Ганс скрипнул зубами, но в этот раз не позволил себе промолчать — ведь разговор он начал сам:
— Скажи, почему… Почему ты так уверен, что он предаст? Мой род служит Семье много поколений. Сколько лет Его Императорское Величество правит нами? Ни разу еще он не дал повода в себе усомниться, сдержал каждое слово, данное народу, и…
— И что? Народ — громкое слово. Общие слова исполнить проще, чтоб ты знал. Величество понимает, кто я, боится меня и ни за что не даст того, что обещал. Если повезёт, позволит свободно гулять по миру. Даже торжественно всучит какой-нибудь пустырь под видом титула и земель. Но не снимет оков, которые повесил на меня ритуал. Для меня цепи и кандалы подземелья просто изменили свой облик. Не более. Не более, Ганс. Никакая это не «сила». На деле меня проще снова замуровать и забыть. А тебя, слепая верная пешка, Величество просто убьет. Даже если ты мне не веришь — ты много узнал и увидел. С самого начала ты просто мясо. Дорогое, элитное, но мясо. Как когда-то поклялся, ты отдашь за империю жизнь. Только самой империи это не нужно.
— Так значит, ты шпион? Может быть, из предателей?
— Что?
— Ты говорил мне, что оказался неугоден. Ты так старательно пытаешься настроить меня против Его Императорского Величества, что злиться на это уже просто смешно. Так скажи, какое ещё мне искать объяснение?
— Я уже сказал, Ганс, я всего лишь говорю правду. Ты не веришь, потому бесполезен как ключ. Я, к слову, это только что понял. Сам подумай: в основе силы магии всегда была искренняя вера. В этом маги от жрецов отличались мало.
— В сказках.
— В истории, от которой вы, люди, отказались.
— Ты говоришь мне… — Ганс всё же невольно замялся. Разговор ему не нравился интуитивно: сказки о магии всегда считались постыдной ересью, — ты говоришь, что пятеро богов-воплощений, которые предали весь людской род и бежали, не в силах справиться с гневом возмездия, действительно были?
— Предали людской род? — в голосе Энши скользнуло удивленное веселье. — Не в силах справиться? Ты серьезно?
— Настаивая на правдивости сказок, ты даже не знаешь, о чем они?
— Плесень подземелий плохой рассказчик. Я настаиваю лишь на том, что магия существует. Существуют и Пятеро.

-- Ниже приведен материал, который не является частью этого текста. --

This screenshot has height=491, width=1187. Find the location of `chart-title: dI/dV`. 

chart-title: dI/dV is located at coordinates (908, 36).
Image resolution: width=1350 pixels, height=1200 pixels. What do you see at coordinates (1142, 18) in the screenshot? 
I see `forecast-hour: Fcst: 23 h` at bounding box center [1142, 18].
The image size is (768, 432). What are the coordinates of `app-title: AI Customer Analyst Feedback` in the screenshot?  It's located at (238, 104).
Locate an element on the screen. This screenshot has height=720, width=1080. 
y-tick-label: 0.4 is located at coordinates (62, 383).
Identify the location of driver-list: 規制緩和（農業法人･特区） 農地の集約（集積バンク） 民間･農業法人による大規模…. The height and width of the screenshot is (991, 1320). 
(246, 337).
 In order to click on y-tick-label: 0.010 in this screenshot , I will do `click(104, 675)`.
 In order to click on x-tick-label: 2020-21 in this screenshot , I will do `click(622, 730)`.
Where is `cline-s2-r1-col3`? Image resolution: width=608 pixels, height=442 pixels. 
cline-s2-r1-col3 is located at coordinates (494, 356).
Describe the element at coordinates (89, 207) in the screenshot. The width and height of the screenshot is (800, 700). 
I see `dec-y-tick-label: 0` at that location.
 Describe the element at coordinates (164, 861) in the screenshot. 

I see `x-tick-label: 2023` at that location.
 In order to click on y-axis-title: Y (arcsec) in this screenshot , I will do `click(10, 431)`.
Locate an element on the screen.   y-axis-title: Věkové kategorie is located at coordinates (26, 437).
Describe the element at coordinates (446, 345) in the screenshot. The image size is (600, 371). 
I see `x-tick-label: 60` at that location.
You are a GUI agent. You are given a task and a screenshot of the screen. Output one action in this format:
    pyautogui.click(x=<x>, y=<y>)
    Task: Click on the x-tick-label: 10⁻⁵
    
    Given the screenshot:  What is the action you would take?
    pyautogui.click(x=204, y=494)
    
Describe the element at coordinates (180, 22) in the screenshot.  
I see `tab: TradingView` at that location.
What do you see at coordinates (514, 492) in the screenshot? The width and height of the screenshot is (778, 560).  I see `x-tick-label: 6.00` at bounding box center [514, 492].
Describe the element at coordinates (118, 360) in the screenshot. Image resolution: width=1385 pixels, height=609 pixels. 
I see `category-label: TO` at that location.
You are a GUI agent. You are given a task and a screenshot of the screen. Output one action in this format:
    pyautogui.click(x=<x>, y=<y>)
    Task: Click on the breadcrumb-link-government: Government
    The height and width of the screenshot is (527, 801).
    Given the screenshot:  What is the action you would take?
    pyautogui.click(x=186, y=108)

— Хорошо. Ты спас мне жизнь, я не хочу сомневаться в твоих словах. Но скажи, где они сейчас?
— Ушли.
— Предали людей.
— Нет. Просто ушли. Ваша людская жадность встала всем поперек глотки. Вы хотели больше и больше, а когда мы отказались снять границы, дать полную власть над природой, пришли в ярость. О, «гнева» там и правда было достаточно. Слепой жажды, если точней. Видел когда-нибудь, как голодные псы дерутся за кусок мяса? Пятерка в кой-то веки даже не спорила друг с другом. Мы не стали терпеть и не стали бороться. Ваш мир потерял право на магию. Мы запечатали единственную угрозу, с которой люди не могли справиться сами, и ушли. Эта угроза — тёмные. Твари, ради которых в игру со мной и ввязался Величество. Из всей Пятерки только один нашел тех, кого назвал друзьями. Он верил в людей, верил, что не все алчут силы. Даже когда остальные ушли, он остался, зная, что печать не вечна. За что и поплатился. Те, кого он считал друзьями, сковали его силу и на века заточили в подземелье. Как я могу судить, после этого были уничтожены все маги огня, кроме одного рода. Императорская семья сделала всё, чтобы превратить Пятерку и саму магию в миф. И вот в эту сказку уже верить не стоит. Конечно, на это ушло время, но спустя пару поколений императорский род стал сильнейшим, последним, кто обладает «необъяснимой силой». Потом у них нашлись завистники, нынешний род добрался до тайника, захватил власть силой… Думаю, ты лучше меня знаешь, как всё было дальше.